At dusk, we walked along the beach outside the largest mosque in Morocco, the Hassan II. It was brilliantly lit against the electric blue sky. I didn’t know what to expect, and wondered if we were intruding on a sacred space that didn’t belong to us. When we reached the front of the mosque, we saw families and friends out for evening walks, dressed in traditional djellaba and hijab. Children ran and played on the shining marble steps, and birds weaved in and out of the ornate arches. Women held hands with women, men with men, and I sensed a deep kinship as they socialized and chatted. The mosque exuded peace, and was a refuge from the speeding motorbikes and honking taxis. We were met with curiosity and acceptance, as evening strollers glanced at our very different appearance. I knew then and there that I wanted to step outside my comfort zone, in order to experience Morocco fully.
Join me next time as we eat as the Moroccans eat, cook as the Moroccans cook, and do as the Moroccans do. We’ll walk through medinas and markets, meet new friends, and learn another recipe from Fatima, a kind Moroccan woman I had the privilege of cooking with. The first recipe I’ll be sharing with you, is for a warm eggplant and tomato spread/salad called Zaalook. Just as with most recipes, every home cook has his or her own version. Here is Fatima’s, as illustrated below.
Eggplant and tomato, fresh from the underground market
Fatima quickly peels the tomatoes and trims the eggplant,
and dices it, with her crazy paring-knife skills.
She chops the parsley,
and layers everything together on the stove, finely grating the garlic overtop.
Next, Fatima drizzles the vegetables with oil. Lots of oil. She cooks the vegetables without stirring until the tomatoes have released their juices, and then stirs everything together.
Now, the spices: salt, paprika, harissa, and cumin seeds, which she toasts and rubs between her fingers to release the aroma.
She seasons to taste, and adds more harissa paste (to my delight). Perfect to eat as a spread on bread, or as a salad. Voila! Zaalouk!

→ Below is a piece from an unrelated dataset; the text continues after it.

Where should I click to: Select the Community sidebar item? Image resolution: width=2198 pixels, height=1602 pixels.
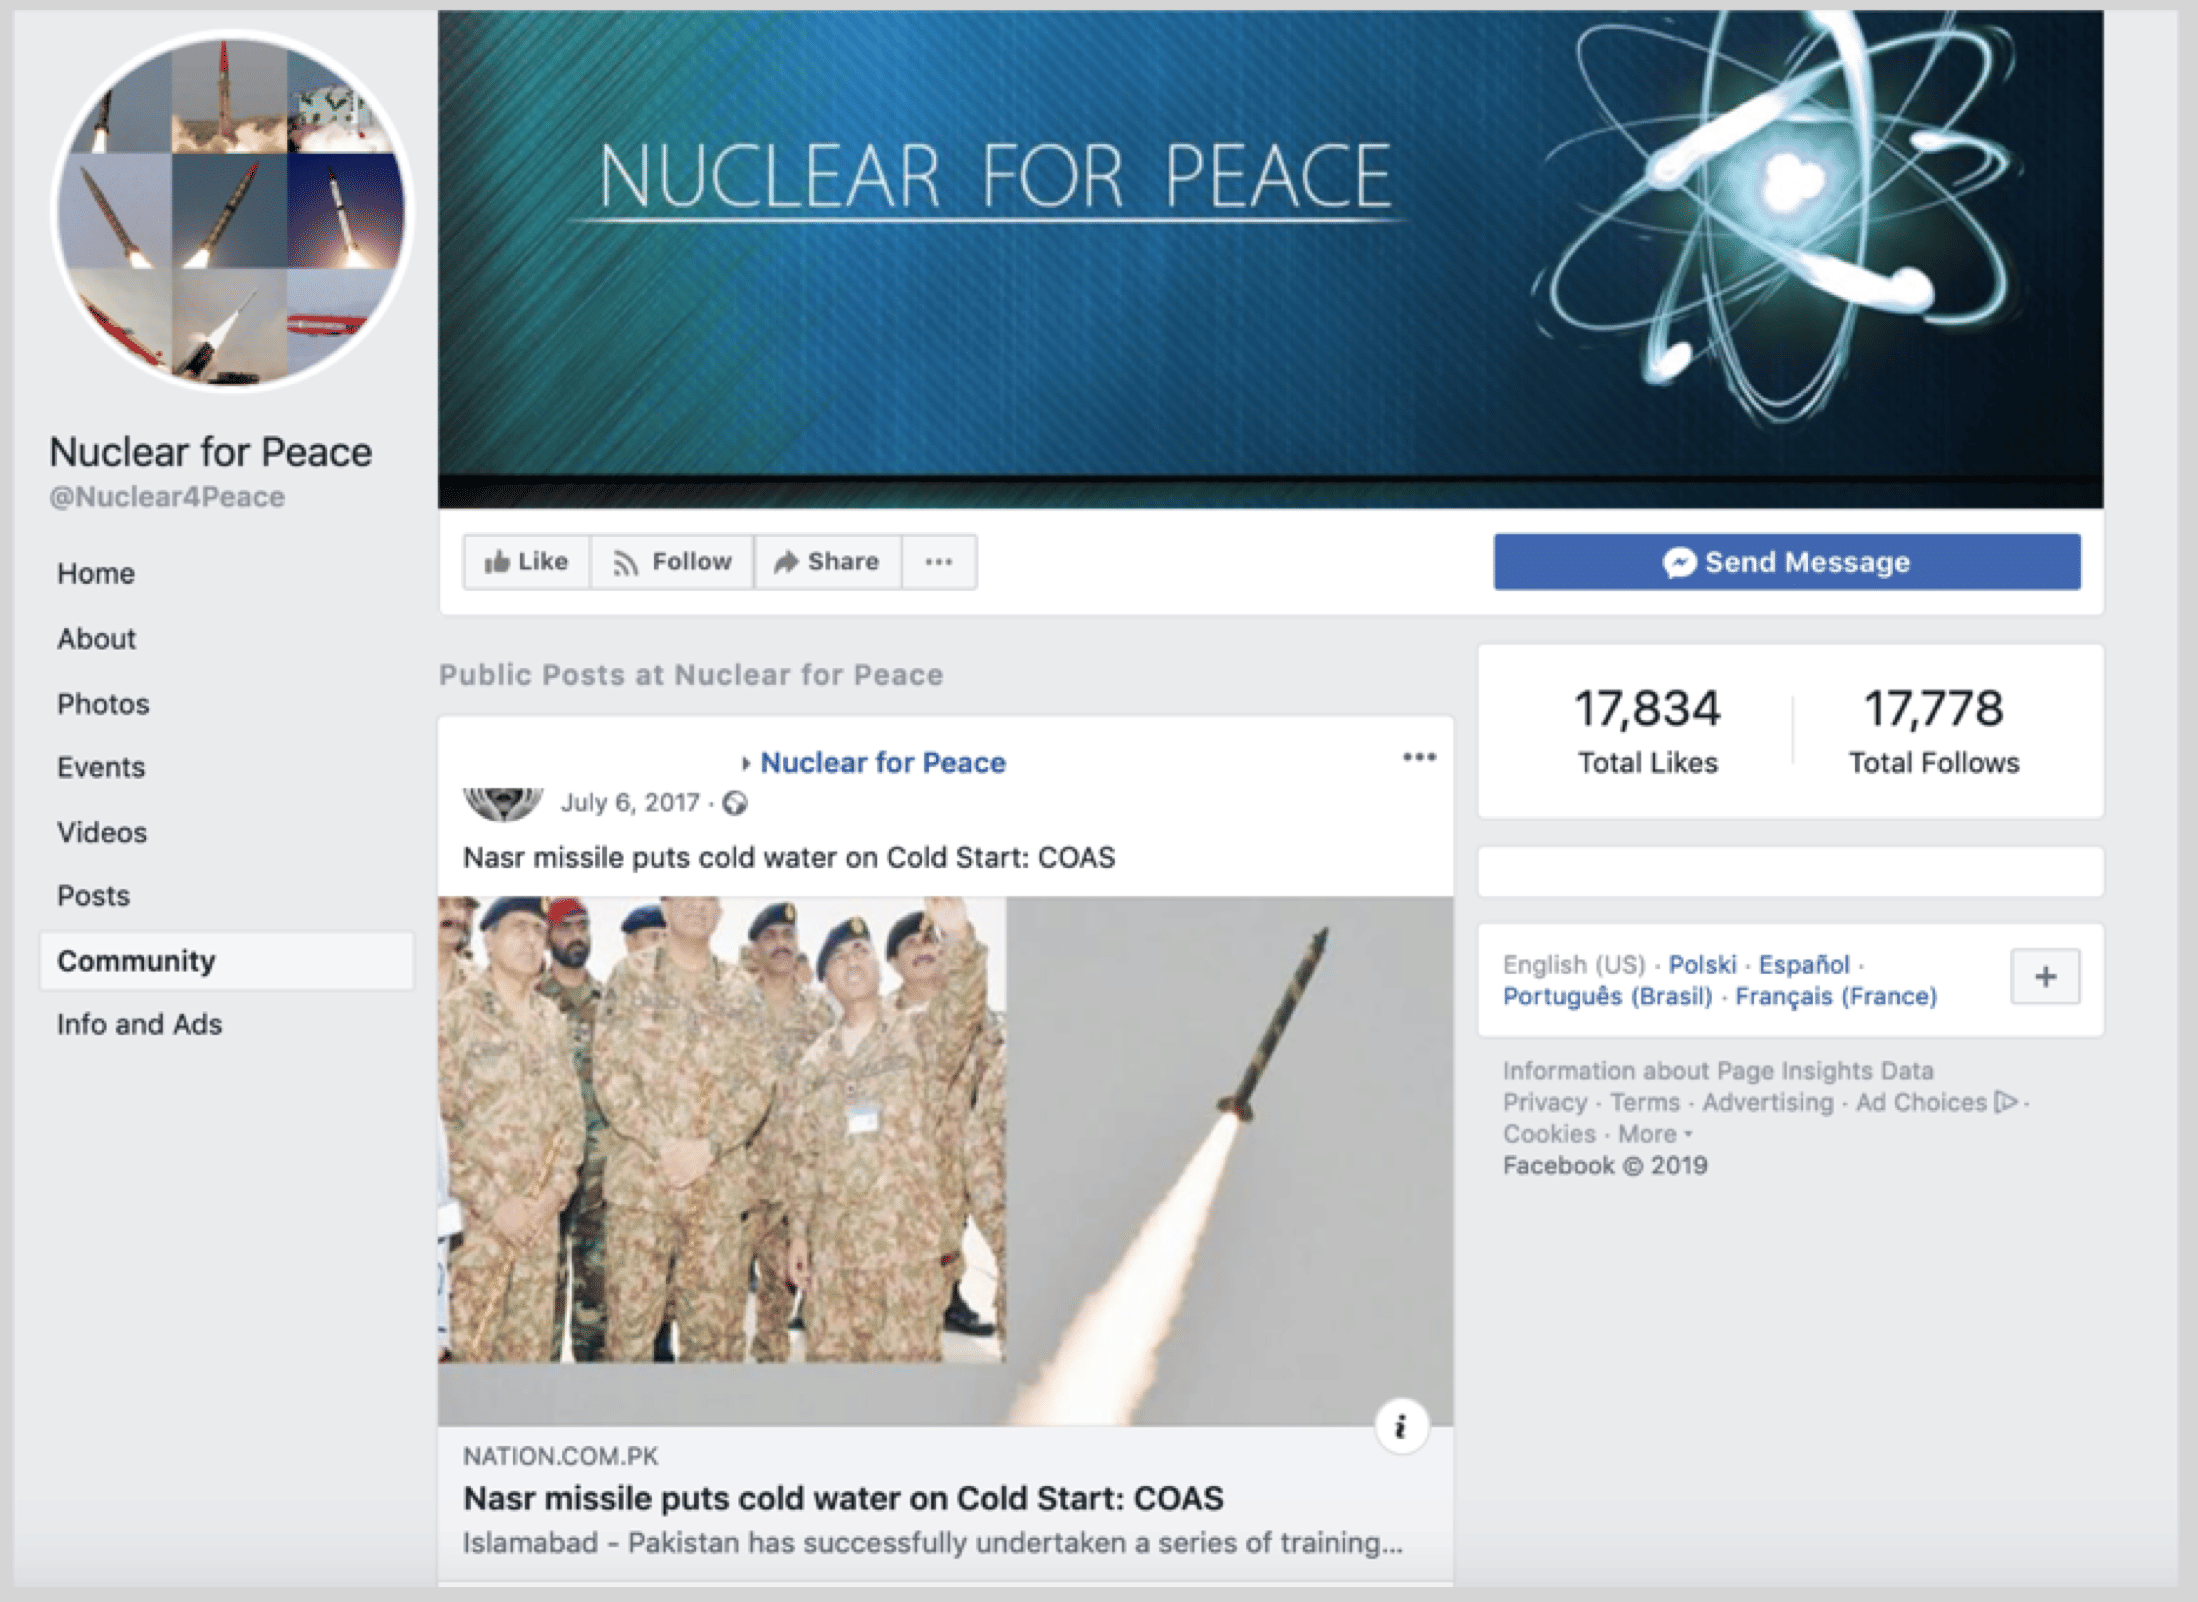coord(136,961)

- 4 medium tomatoes, peeled, trimmed, and diced
- 2 medium eggplants, trimmed and diced
- 4 medium cloves garlic
- 1 small bunch flat-leafed parsley, finely chopped (stems and all)
- 1½ teaspoons paprika
- 2 teaspoons cumin seeds, toasted until fragrant in a small frying pan
- harissa to taste*
- sea salt and black pepper to taste
- Extra virgin olive oil
- Heat a large frying pan over medium heat. Drizzle olive oil on the bottom of the pan to thinly coat.
- Layer the vegetables in the pan as follows: tomatoes, eggplant, then parsley. Add another drizzling of oil over the vegetables. Increase the heat to medium-high. Cook, shaking the pan back and forth occasionally (to prevent sticking), until the tomatoes have released most of their juices.
- Thinly grate the garlic over top, and stir the vegetables to combine. Add the paprika, salt and pepper, and harissa to taste. Rub the toasted cumin seeds between your palms to release their aroma, then add to the pan and stir.
- Cover the pan, and cook over medium-high heat, stirring occasionally until the eggplant has softened and the tomatoes have almost broken down completely (The eggplant and tomato will have formed a paste with some remaining texture from the eggplant.) Serve warm or at room temperature, alone or with bread.